Collected data:
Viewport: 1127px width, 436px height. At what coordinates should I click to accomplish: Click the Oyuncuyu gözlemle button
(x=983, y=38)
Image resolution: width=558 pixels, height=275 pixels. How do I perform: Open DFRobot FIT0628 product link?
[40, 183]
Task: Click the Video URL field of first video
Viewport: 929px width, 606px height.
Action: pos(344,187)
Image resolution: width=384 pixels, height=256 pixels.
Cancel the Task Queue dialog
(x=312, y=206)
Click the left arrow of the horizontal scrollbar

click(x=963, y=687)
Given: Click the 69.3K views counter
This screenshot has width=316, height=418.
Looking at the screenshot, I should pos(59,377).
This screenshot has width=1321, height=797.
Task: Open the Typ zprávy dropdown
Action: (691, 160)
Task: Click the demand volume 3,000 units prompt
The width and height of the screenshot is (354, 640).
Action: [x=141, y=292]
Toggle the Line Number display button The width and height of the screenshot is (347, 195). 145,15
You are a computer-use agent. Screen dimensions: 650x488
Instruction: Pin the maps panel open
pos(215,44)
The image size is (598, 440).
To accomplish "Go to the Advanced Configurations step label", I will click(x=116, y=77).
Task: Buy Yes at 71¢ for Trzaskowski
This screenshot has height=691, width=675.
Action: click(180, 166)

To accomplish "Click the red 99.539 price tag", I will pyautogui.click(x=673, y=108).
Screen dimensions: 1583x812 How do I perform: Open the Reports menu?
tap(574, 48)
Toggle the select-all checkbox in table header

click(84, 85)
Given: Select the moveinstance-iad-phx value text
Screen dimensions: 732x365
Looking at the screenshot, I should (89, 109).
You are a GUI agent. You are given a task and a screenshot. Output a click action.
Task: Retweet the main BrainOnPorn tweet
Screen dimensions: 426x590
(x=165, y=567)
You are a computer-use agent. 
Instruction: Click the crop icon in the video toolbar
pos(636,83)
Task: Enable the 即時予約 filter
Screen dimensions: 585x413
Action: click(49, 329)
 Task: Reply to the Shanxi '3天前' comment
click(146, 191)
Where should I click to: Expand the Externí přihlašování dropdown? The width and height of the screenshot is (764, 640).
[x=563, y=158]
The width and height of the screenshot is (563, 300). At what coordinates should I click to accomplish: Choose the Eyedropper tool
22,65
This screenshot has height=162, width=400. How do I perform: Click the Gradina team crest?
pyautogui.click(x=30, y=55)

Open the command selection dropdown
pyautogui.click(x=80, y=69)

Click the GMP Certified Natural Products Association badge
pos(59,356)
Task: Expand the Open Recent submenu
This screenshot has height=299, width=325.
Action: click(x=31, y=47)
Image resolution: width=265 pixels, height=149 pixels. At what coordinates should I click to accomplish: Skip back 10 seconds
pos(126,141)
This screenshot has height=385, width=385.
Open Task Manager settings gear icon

[Work to complete] Of the entries above, repeat exactly the lines between the line with "Screen dimensions: 585x413" and the line with "Task: Expand the Open Recent submenu", inclusive, and no others.

[Response]
Screen dimensions: 585x413
Action: click(49, 329)
 Task: Reply to the Shanxi '3天前' comment
click(146, 191)
Where should I click to: Expand the Externí přihlašování dropdown? The width and height of the screenshot is (764, 640).
[x=563, y=158]
The width and height of the screenshot is (563, 300). At what coordinates should I click to accomplish: Choose the Eyedropper tool
22,65
This screenshot has height=162, width=400. How do I perform: Click the Gradina team crest?
pyautogui.click(x=30, y=55)

Open the command selection dropdown
pyautogui.click(x=80, y=69)

Click the GMP Certified Natural Products Association badge
pos(59,356)
Task: Expand the Open Recent submenu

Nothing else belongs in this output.